Friday, December 28, 2018

I hear it everywhere I go


Franklin Street Works's exhibition, “I hear it everywhere I go,” is a group show that explores dissatisfaction around the pursuit of the American Dream.

Curated by Franklin Street Works' creative director, Terri C Smith, the exhibition includes sculptures, texts, installations, and videos from 1995 to the present. It is on view September 16, 2017 through January 7, 2018. Exhibiting artists are: Alex Bag, Michael Blake, Nayland Blake, Jen DeNike, Jonah Freeman & Justin Lowe, Rashid Johnson, Adam McEwen, Rodney McMillian, Tameka Norris, Cheryl Pope, Mikel Rouse, and Melissa Vandenberg.

The show's curatorial premise was inspired by artist Cady Noland’s (b. 1956) writings on and statements about American life. During her career in the 1980s and 90s, Noland explored the American tendency to vent violent impulses through socially acceptable release valves such as figuratively "trashing" celebrities on the one hand and conning or preying on populations outside of dominant power structures – often in the name of entrepreneurship – on the other.

The artists in "I hear it everywhere I go" exponentially expand on and add to the show's themes with strategies that include: performed fictions that resituate celebrity and commodity culture; collaborative text pieces that give institutionally marginalized voices visibility; pop culture appropriations exploring the isolation of fame; the mining of distinctly American signifiers like varsity sports and daytime TV talk shows; and juxtapositions of post-consumer objects and mass-produced materials that read on multiple levels and often indicate how people’s race, class, gender, and sexuality can position them in a simultaneous state of hypervisibility and invisibility in American culture.

I hear it everywhere I go" aspires, emotes, dreams, mourns, carps, and converses about identities, highlighting ways expectations can be colored by unconscious efforts to acquire the perceived successes of the American Dream.
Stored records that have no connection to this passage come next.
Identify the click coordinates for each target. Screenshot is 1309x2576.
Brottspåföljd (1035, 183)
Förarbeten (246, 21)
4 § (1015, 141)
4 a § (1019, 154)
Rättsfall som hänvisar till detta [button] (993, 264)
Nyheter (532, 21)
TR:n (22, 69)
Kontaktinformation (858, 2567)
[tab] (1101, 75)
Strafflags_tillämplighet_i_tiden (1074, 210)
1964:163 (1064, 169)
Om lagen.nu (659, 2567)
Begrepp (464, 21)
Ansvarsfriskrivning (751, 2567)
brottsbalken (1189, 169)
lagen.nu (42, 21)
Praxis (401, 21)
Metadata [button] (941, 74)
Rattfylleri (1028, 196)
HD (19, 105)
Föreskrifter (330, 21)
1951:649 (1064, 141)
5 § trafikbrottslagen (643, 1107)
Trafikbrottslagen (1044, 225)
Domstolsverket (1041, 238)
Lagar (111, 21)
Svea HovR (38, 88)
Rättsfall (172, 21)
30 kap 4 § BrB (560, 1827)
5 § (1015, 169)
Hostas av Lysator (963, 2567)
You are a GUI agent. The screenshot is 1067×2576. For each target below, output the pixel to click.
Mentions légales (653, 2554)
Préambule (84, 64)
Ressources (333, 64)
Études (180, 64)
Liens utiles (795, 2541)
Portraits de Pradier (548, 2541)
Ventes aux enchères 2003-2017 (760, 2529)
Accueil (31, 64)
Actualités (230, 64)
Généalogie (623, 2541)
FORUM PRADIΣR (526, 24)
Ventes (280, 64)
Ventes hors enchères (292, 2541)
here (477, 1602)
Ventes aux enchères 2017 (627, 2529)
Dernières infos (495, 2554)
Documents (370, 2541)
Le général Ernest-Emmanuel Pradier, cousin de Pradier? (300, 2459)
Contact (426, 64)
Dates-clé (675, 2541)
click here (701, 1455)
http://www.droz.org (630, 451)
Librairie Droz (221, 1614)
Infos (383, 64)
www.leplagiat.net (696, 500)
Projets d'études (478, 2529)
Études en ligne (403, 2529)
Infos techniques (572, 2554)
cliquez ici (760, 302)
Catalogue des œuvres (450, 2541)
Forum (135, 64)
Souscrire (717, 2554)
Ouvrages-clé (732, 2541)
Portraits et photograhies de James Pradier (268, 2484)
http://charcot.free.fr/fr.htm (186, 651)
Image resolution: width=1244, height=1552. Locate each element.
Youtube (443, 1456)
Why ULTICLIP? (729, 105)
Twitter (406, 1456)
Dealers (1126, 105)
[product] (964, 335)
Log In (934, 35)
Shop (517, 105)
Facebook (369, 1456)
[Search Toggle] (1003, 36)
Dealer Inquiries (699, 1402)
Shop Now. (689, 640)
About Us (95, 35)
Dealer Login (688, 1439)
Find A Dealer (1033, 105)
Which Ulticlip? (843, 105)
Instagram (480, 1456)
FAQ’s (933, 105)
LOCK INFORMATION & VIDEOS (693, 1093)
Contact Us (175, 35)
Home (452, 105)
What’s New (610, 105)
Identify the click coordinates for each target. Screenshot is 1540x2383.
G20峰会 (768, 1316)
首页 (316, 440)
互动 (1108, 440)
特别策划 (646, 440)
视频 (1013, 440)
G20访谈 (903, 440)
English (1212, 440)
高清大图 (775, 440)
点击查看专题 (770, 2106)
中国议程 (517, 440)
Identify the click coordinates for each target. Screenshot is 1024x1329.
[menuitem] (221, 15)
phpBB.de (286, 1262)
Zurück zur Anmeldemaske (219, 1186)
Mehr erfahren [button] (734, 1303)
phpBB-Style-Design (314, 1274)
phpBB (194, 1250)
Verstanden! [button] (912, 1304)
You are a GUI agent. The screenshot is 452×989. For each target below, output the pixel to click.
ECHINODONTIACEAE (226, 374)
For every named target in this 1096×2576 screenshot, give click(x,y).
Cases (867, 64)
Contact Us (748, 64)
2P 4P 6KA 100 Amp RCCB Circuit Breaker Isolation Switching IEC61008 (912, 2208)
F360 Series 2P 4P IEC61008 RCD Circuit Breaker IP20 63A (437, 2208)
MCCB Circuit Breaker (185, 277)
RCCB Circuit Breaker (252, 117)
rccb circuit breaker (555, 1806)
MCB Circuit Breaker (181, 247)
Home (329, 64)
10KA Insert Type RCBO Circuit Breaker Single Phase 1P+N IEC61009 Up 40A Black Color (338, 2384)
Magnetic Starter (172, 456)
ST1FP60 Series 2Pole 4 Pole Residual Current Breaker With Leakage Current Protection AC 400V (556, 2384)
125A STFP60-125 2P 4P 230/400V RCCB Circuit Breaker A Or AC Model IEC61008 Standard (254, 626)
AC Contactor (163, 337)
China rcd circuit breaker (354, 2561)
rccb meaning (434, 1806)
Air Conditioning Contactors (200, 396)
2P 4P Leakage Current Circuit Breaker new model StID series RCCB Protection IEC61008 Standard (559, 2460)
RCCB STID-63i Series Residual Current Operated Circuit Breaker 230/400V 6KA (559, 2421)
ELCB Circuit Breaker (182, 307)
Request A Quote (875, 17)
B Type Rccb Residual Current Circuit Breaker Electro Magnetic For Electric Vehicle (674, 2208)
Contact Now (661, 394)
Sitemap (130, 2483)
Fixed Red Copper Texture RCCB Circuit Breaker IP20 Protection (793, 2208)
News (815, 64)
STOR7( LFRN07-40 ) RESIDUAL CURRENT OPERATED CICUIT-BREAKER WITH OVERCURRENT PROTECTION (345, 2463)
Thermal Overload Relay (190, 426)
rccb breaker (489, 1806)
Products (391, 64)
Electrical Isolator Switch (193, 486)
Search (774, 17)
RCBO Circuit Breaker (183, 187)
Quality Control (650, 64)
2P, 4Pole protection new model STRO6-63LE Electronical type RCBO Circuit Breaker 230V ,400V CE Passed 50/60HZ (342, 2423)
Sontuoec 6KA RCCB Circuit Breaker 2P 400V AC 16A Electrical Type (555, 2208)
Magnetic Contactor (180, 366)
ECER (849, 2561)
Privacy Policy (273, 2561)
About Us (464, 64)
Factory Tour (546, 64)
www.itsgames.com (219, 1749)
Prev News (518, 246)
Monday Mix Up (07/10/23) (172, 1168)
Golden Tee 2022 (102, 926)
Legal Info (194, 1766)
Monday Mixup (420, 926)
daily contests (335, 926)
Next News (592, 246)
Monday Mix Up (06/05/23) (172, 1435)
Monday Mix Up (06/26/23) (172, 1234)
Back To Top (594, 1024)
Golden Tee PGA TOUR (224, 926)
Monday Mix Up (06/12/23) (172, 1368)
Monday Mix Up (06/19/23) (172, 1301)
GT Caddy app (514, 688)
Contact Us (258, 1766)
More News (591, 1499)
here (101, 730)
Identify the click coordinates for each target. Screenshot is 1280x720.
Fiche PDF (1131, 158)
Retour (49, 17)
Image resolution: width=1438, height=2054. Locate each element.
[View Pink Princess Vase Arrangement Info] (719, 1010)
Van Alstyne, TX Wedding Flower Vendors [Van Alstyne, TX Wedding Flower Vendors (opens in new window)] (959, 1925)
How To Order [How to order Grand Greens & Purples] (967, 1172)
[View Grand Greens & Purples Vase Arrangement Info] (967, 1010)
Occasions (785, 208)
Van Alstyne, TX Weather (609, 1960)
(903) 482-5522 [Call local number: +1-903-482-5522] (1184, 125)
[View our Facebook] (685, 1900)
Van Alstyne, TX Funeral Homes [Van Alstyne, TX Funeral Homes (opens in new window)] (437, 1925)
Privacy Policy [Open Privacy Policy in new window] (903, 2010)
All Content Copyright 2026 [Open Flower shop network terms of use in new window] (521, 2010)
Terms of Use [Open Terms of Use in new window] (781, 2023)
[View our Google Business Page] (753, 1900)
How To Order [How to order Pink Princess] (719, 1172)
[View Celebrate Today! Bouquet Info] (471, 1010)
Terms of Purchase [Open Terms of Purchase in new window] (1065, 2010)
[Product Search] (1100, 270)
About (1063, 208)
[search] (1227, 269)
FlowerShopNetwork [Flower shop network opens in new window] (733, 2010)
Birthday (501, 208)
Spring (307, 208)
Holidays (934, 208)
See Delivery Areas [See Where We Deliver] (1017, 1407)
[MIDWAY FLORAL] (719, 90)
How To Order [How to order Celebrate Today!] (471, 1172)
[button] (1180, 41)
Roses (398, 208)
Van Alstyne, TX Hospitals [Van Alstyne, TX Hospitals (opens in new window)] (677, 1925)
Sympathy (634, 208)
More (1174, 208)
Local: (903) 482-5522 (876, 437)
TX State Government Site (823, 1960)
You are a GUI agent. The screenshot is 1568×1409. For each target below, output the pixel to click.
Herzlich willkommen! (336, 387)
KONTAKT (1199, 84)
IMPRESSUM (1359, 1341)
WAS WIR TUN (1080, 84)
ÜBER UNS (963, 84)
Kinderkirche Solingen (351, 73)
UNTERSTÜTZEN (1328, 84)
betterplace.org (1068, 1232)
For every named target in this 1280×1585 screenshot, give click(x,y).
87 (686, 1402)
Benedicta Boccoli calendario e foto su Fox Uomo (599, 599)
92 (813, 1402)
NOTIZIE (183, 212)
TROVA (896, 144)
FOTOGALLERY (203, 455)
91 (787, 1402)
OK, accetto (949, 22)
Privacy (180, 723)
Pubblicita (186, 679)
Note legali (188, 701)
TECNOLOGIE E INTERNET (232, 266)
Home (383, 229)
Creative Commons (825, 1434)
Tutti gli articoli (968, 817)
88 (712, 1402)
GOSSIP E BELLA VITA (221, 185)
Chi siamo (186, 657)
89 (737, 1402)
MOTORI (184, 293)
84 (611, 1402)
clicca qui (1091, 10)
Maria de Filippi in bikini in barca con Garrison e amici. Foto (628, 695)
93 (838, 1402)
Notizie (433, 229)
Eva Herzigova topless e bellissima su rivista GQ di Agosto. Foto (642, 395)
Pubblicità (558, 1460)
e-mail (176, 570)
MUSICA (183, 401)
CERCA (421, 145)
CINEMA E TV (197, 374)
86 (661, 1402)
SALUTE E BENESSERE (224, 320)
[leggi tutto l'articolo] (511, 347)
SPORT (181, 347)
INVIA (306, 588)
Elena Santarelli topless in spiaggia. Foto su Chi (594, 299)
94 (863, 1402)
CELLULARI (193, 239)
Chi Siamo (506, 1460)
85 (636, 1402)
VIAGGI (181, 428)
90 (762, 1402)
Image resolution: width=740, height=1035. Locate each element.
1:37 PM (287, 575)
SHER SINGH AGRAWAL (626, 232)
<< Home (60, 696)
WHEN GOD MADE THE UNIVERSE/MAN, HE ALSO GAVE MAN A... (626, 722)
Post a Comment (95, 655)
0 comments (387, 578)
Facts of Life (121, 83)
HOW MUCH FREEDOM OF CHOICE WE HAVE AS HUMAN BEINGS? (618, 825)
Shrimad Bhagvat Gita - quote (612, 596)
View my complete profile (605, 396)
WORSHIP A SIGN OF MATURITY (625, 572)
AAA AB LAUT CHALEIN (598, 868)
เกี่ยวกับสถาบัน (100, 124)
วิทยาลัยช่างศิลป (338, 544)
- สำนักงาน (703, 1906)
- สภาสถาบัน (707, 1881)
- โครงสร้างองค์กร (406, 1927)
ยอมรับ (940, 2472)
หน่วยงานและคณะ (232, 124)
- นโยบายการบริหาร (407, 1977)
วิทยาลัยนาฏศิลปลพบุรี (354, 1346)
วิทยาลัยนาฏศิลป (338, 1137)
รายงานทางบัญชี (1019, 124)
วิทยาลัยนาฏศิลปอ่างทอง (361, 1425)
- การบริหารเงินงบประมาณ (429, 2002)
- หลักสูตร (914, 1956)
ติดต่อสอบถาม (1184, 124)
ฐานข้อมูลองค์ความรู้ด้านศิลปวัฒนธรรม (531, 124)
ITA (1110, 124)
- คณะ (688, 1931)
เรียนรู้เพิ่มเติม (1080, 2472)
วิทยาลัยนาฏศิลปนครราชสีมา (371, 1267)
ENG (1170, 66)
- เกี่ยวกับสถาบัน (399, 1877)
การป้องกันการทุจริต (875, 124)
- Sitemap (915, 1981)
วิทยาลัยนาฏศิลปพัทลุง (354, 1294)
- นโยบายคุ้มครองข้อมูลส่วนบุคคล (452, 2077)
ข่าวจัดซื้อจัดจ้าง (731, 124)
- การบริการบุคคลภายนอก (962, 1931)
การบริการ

Informed by the timeline of Noland's career and the accompanying trajectory of ‘identity politics’ in contemporary art, Smith curates an intergenerational show that brings together artists of diverse histories, perspectives, and backgrounds. Their work expands on the notion of disillusionment with the American Dream and resonates to varying degrees with Critic Peter Schjeldahl's description of Noland as "the dark poet of the National Unconscious."